*What you need to do:*
An exact copy of the entries below is the expected answer.

┏━━

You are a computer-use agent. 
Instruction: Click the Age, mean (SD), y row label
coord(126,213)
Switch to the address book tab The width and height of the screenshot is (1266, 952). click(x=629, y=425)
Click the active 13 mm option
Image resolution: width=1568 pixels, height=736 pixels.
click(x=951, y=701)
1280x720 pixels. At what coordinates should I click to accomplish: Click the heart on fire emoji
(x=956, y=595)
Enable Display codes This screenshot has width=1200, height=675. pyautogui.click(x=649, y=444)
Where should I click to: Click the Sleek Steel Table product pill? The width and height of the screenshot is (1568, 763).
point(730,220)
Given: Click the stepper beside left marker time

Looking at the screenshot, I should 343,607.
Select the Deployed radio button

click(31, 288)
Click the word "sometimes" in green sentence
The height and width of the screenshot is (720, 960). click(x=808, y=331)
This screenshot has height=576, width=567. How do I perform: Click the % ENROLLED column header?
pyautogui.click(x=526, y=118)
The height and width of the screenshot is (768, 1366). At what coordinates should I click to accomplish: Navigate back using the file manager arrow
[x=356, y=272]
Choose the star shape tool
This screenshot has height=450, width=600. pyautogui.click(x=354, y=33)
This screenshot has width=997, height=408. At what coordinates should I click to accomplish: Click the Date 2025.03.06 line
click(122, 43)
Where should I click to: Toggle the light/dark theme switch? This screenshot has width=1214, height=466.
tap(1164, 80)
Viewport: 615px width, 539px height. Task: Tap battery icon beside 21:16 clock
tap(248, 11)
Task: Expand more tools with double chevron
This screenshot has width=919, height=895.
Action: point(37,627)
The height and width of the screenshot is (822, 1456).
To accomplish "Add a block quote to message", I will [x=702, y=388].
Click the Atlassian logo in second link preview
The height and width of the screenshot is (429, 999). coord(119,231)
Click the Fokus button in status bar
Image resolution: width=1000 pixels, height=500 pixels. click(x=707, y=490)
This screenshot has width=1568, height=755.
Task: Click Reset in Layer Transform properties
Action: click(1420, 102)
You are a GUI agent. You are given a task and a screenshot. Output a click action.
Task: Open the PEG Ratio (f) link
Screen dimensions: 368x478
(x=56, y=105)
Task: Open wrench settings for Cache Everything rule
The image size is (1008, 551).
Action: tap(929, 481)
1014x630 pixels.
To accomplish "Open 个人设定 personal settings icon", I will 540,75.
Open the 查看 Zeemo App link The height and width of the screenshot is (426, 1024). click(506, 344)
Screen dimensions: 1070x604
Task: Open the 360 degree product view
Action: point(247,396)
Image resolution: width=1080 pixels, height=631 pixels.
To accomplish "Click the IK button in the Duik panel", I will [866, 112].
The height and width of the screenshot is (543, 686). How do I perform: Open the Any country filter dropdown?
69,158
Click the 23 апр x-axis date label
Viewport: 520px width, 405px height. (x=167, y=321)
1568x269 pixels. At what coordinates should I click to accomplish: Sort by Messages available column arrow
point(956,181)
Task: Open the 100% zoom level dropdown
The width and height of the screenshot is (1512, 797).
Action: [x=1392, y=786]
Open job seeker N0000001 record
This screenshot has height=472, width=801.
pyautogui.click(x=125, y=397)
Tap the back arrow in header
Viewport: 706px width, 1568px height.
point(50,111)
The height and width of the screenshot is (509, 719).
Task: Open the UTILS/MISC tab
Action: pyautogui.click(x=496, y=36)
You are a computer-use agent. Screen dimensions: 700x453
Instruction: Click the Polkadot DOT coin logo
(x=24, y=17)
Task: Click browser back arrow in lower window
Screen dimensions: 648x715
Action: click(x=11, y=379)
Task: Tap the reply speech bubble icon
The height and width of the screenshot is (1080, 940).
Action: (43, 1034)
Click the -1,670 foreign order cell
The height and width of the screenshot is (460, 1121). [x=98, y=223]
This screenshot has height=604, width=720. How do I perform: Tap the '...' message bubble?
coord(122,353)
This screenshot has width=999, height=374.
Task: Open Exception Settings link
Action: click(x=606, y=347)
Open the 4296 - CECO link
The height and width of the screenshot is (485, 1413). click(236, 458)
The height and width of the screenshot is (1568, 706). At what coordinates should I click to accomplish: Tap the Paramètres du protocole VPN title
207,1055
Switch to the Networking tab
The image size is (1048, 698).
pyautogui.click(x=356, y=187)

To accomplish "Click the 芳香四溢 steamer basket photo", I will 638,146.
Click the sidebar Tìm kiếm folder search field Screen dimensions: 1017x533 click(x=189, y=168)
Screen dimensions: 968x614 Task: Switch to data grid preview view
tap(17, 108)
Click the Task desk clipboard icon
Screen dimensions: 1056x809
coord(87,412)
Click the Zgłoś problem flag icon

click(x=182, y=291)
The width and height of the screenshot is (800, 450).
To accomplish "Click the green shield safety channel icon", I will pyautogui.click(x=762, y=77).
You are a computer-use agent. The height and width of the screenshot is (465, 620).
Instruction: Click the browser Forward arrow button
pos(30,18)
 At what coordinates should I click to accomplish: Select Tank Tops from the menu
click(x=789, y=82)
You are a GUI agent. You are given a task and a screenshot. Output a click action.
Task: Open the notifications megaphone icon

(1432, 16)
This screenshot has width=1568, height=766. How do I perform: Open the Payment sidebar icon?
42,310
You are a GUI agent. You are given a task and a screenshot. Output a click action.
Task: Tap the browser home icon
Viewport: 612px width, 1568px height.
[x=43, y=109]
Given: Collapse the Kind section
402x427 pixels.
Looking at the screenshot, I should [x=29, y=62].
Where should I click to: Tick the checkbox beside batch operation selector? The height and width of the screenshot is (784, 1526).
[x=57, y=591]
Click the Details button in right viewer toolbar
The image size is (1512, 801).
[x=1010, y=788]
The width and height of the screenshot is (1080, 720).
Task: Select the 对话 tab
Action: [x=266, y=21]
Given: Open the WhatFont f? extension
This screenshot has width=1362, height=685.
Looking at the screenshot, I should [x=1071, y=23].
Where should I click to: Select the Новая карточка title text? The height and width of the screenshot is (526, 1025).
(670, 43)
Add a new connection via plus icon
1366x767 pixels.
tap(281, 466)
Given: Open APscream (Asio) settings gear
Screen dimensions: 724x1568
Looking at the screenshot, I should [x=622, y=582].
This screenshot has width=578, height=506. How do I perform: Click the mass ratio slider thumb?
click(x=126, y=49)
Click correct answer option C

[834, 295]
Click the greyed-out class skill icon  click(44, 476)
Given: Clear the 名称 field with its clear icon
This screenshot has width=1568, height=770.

┗━━

*Response:*
You are a computer-use agent. 
Instruction: Click the Age, mean (SD), y row label
coord(126,213)
Switch to the address book tab The width and height of the screenshot is (1266, 952). click(x=629, y=425)
Click the active 13 mm option
Image resolution: width=1568 pixels, height=736 pixels.
click(x=951, y=701)
1280x720 pixels. At what coordinates should I click to accomplish: Click the heart on fire emoji
(x=956, y=595)
Enable Display codes This screenshot has width=1200, height=675. pyautogui.click(x=649, y=444)
Where should I click to: Click the Sleek Steel Table product pill? The width and height of the screenshot is (1568, 763).
point(730,220)
Given: Click the stepper beside left marker time

Looking at the screenshot, I should 343,607.
Select the Deployed radio button

click(31, 288)
Click the word "sometimes" in green sentence
The height and width of the screenshot is (720, 960). click(x=808, y=331)
This screenshot has height=576, width=567. How do I perform: Click the % ENROLLED column header?
pyautogui.click(x=526, y=118)
The height and width of the screenshot is (768, 1366). At what coordinates should I click to accomplish: Navigate back using the file manager arrow
[x=356, y=272]
Choose the star shape tool
This screenshot has height=450, width=600. pyautogui.click(x=354, y=33)
This screenshot has width=997, height=408. At what coordinates should I click to accomplish: Click the Date 2025.03.06 line
click(122, 43)
Where should I click to: Toggle the light/dark theme switch? This screenshot has width=1214, height=466.
tap(1164, 80)
Viewport: 615px width, 539px height. Task: Tap battery icon beside 21:16 clock
tap(248, 11)
Task: Expand more tools with double chevron
This screenshot has width=919, height=895.
Action: point(37,627)
The height and width of the screenshot is (822, 1456).
To accomplish "Add a block quote to message", I will [x=702, y=388].
Click the Atlassian logo in second link preview
The height and width of the screenshot is (429, 999). coord(119,231)
Click the Fokus button in status bar
Image resolution: width=1000 pixels, height=500 pixels. click(x=707, y=490)
This screenshot has width=1568, height=755.
Task: Click Reset in Layer Transform properties
Action: click(1420, 102)
You are a GUI agent. You are given a task and a screenshot. Output a click action.
Task: Open the PEG Ratio (f) link
Screen dimensions: 368x478
(x=56, y=105)
Task: Open wrench settings for Cache Everything rule
The image size is (1008, 551).
Action: tap(929, 481)
1014x630 pixels.
To accomplish "Open 个人设定 personal settings icon", I will 540,75.
Open the 查看 Zeemo App link The height and width of the screenshot is (426, 1024). click(506, 344)
Screen dimensions: 1070x604
Task: Open the 360 degree product view
Action: point(247,396)
Image resolution: width=1080 pixels, height=631 pixels.
To accomplish "Click the IK button in the Duik panel", I will [866, 112].
The height and width of the screenshot is (543, 686). How do I perform: Open the Any country filter dropdown?
69,158
Click the 23 апр x-axis date label
Viewport: 520px width, 405px height. (x=167, y=321)
1568x269 pixels. At what coordinates should I click to accomplish: Sort by Messages available column arrow
point(956,181)
Task: Open the 100% zoom level dropdown
The width and height of the screenshot is (1512, 797).
Action: [x=1392, y=786]
Open job seeker N0000001 record
This screenshot has height=472, width=801.
pyautogui.click(x=125, y=397)
Tap the back arrow in header
Viewport: 706px width, 1568px height.
point(50,111)
The height and width of the screenshot is (509, 719).
Task: Open the UTILS/MISC tab
Action: pyautogui.click(x=496, y=36)
You are a computer-use agent. Screen dimensions: 700x453
Instruction: Click the Polkadot DOT coin logo
(x=24, y=17)
Task: Click browser back arrow in lower window
Screen dimensions: 648x715
Action: click(x=11, y=379)
Task: Tap the reply speech bubble icon
The height and width of the screenshot is (1080, 940).
Action: (43, 1034)
Click the -1,670 foreign order cell
The height and width of the screenshot is (460, 1121). [x=98, y=223]
This screenshot has height=604, width=720. How do I perform: Tap the '...' message bubble?
coord(122,353)
This screenshot has width=999, height=374.
Task: Open Exception Settings link
Action: click(x=606, y=347)
Open the 4296 - CECO link
The height and width of the screenshot is (485, 1413). click(236, 458)
The height and width of the screenshot is (1568, 706). At what coordinates should I click to accomplish: Tap the Paramètres du protocole VPN title
207,1055
Switch to the Networking tab
The image size is (1048, 698).
pyautogui.click(x=356, y=187)

To accomplish "Click the 芳香四溢 steamer basket photo", I will 638,146.
Click the sidebar Tìm kiếm folder search field Screen dimensions: 1017x533 click(x=189, y=168)
Screen dimensions: 968x614 Task: Switch to data grid preview view
tap(17, 108)
Click the Task desk clipboard icon
Screen dimensions: 1056x809
coord(87,412)
Click the Zgłoś problem flag icon

click(x=182, y=291)
The width and height of the screenshot is (800, 450).
To accomplish "Click the green shield safety channel icon", I will pyautogui.click(x=762, y=77).
You are a computer-use agent. The height and width of the screenshot is (465, 620).
Instruction: Click the browser Forward arrow button
pos(30,18)
 At what coordinates should I click to accomplish: Select Tank Tops from the menu
click(x=789, y=82)
You are a GUI agent. You are given a task and a screenshot. Output a click action.
Task: Open the notifications megaphone icon

(1432, 16)
This screenshot has width=1568, height=766. How do I perform: Open the Payment sidebar icon?
42,310
You are a GUI agent. You are given a task and a screenshot. Output a click action.
Task: Tap the browser home icon
Viewport: 612px width, 1568px height.
[x=43, y=109]
Given: Collapse the Kind section
402x427 pixels.
Looking at the screenshot, I should [x=29, y=62].
Where should I click to: Tick the checkbox beside batch operation selector? The height and width of the screenshot is (784, 1526).
[x=57, y=591]
Click the Details button in right viewer toolbar
The image size is (1512, 801).
[x=1010, y=788]
The width and height of the screenshot is (1080, 720).
Task: Select the 对话 tab
Action: [x=266, y=21]
Given: Open the WhatFont f? extension
This screenshot has width=1362, height=685.
Looking at the screenshot, I should [x=1071, y=23].
Where should I click to: Select the Новая карточка title text? The height and width of the screenshot is (526, 1025).
(670, 43)
Add a new connection via plus icon
1366x767 pixels.
tap(281, 466)
Given: Open APscream (Asio) settings gear
Screen dimensions: 724x1568
Looking at the screenshot, I should [x=622, y=582].
This screenshot has width=578, height=506. How do I perform: Click the mass ratio slider thumb?
click(x=126, y=49)
Click correct answer option C

[834, 295]
Click the greyed-out class skill icon  click(44, 476)
Given: Clear the 名称 field with its clear icon
This screenshot has width=1568, height=770.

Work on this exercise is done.